### RECORDS

☆ ☆ ☆ ☆ ☆ ☆ ☆

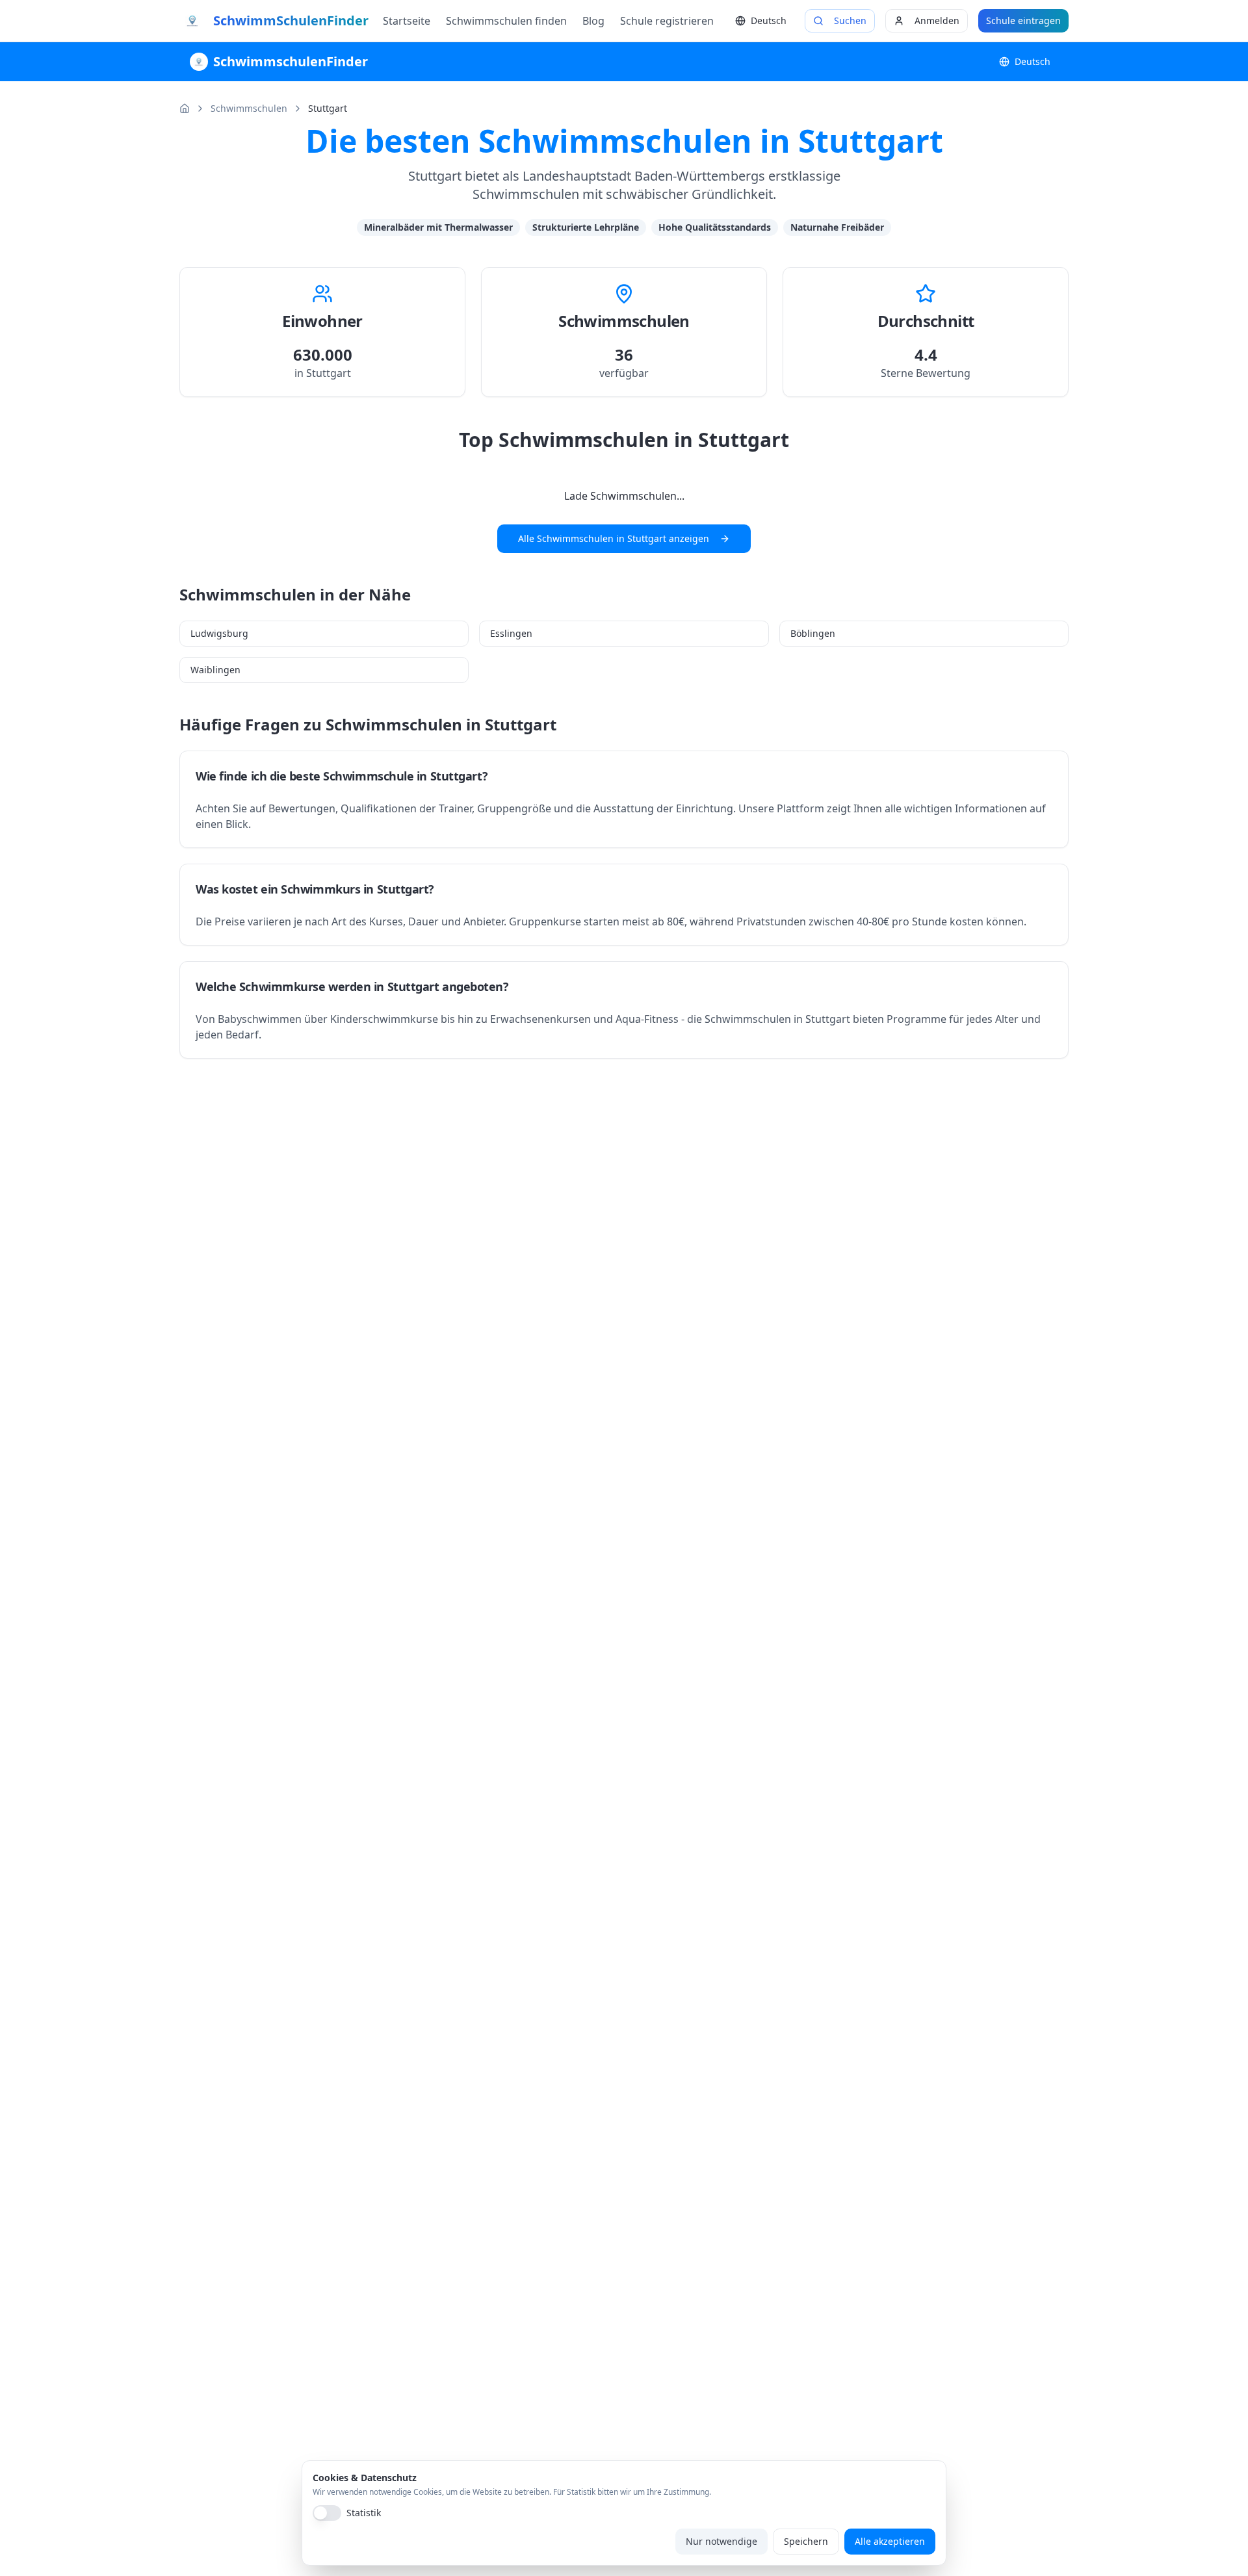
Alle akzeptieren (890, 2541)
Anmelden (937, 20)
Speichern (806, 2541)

☆ ☆ ☆ ☆ ☆ ☆ ☆

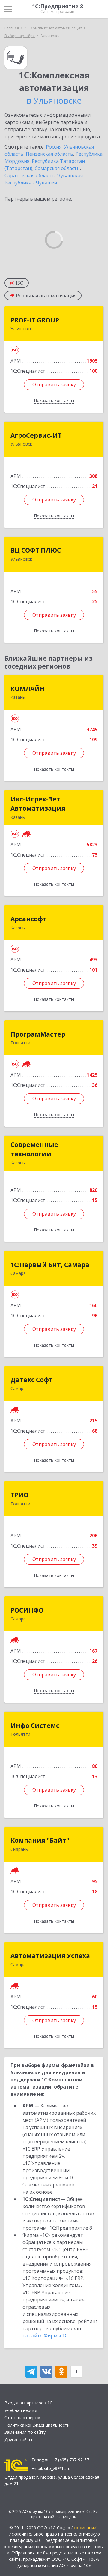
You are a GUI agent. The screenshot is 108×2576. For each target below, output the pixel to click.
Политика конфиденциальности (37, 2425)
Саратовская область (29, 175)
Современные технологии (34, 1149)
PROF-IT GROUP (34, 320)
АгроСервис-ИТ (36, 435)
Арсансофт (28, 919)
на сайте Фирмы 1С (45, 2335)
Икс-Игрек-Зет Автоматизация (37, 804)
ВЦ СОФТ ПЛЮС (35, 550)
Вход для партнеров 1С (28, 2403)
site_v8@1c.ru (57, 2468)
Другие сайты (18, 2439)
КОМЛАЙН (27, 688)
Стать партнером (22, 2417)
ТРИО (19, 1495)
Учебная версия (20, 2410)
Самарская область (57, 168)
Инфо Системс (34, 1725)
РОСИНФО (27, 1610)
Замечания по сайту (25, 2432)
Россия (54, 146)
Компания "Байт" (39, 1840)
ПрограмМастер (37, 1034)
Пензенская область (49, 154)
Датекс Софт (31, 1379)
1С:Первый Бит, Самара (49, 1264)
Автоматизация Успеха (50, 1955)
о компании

☆ ☆ ☆ ☆ ☆ ☆ ☆

### THE PROBLEM
Extract every line of the records above that contains the word "область".

### REPLY
Саратовская область (29, 175)
Самарская область (57, 168)
Пензенская область (49, 154)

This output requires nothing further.